Published in final edited form as: Cell Signal. 2020 Feb 29;70:109592. doi: 10.1016/j.cellsig.2020.109592

Figure 5. Death by suicide does not appear to drive the differential PDE2A mRNA expression that was measured in patients with psychiatric illnesses.

Figure 5.

Data shown in Figure 2 were replotted based on mode of death (i.e., suicide versus non-suicide). A) In females (left data points) and males (right data points), death by suicide was associated with increased PDE2A mRNA expression in cingulate cortex (F(1,53)=4.33, P=0.042).
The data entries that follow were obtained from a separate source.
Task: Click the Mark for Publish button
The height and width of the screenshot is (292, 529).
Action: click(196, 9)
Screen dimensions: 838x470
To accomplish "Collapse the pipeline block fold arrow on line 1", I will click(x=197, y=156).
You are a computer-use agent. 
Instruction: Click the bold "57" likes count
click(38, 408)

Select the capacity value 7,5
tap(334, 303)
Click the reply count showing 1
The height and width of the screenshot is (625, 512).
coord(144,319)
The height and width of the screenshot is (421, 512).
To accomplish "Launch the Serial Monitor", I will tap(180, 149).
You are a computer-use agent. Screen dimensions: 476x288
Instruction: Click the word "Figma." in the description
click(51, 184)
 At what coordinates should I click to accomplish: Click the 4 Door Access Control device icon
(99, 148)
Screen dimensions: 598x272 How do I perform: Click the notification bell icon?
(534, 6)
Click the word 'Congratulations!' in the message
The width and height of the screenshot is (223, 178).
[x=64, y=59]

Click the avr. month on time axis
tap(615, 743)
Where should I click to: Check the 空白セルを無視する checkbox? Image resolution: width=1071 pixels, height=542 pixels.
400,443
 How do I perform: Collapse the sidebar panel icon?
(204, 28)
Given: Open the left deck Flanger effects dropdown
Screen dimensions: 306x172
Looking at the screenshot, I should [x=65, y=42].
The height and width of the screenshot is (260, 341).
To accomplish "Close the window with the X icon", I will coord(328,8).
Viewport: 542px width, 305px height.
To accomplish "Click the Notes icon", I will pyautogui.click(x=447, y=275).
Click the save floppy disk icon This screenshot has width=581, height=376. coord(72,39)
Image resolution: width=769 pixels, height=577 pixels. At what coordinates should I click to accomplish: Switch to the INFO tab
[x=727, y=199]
No significant effects of mode of death were noted in B) orbitofrontal cortex (OFC), C) superior temporal gyrus (STG), D) parahippocampal cortices (i.e., caudal entorhinal cortex, CEC; inferotemporal region, ITR), E) hippocampus (including dentate gyrus, DG; subiculum, Sub), and F) amygdala (including basal nucleus, B; basal accessory nucleus, AB; corticalis nucleus, CO; cortico-amygdalar transition area, CTA; lateral nucleus, L). G) Across striatal nuclei (Putamen, Put; Nucleus Accumbens, NAcc), females who died by suicide expressed significantly higher PDE2A mRNA relative to females who died by other means (F(3,93)=5.04, P=0.0038; post hoc: Suicide female vs. non-suicide female, P=0.0067). H) In contrast, there was no significant effect of suicide in either males or females on striatal PDE10A mRNA expression. *vs. non-suicide, P=0.042; @vs. non-suicide female, P=0.007; # vs. other regions, P=0.0009–0.0001.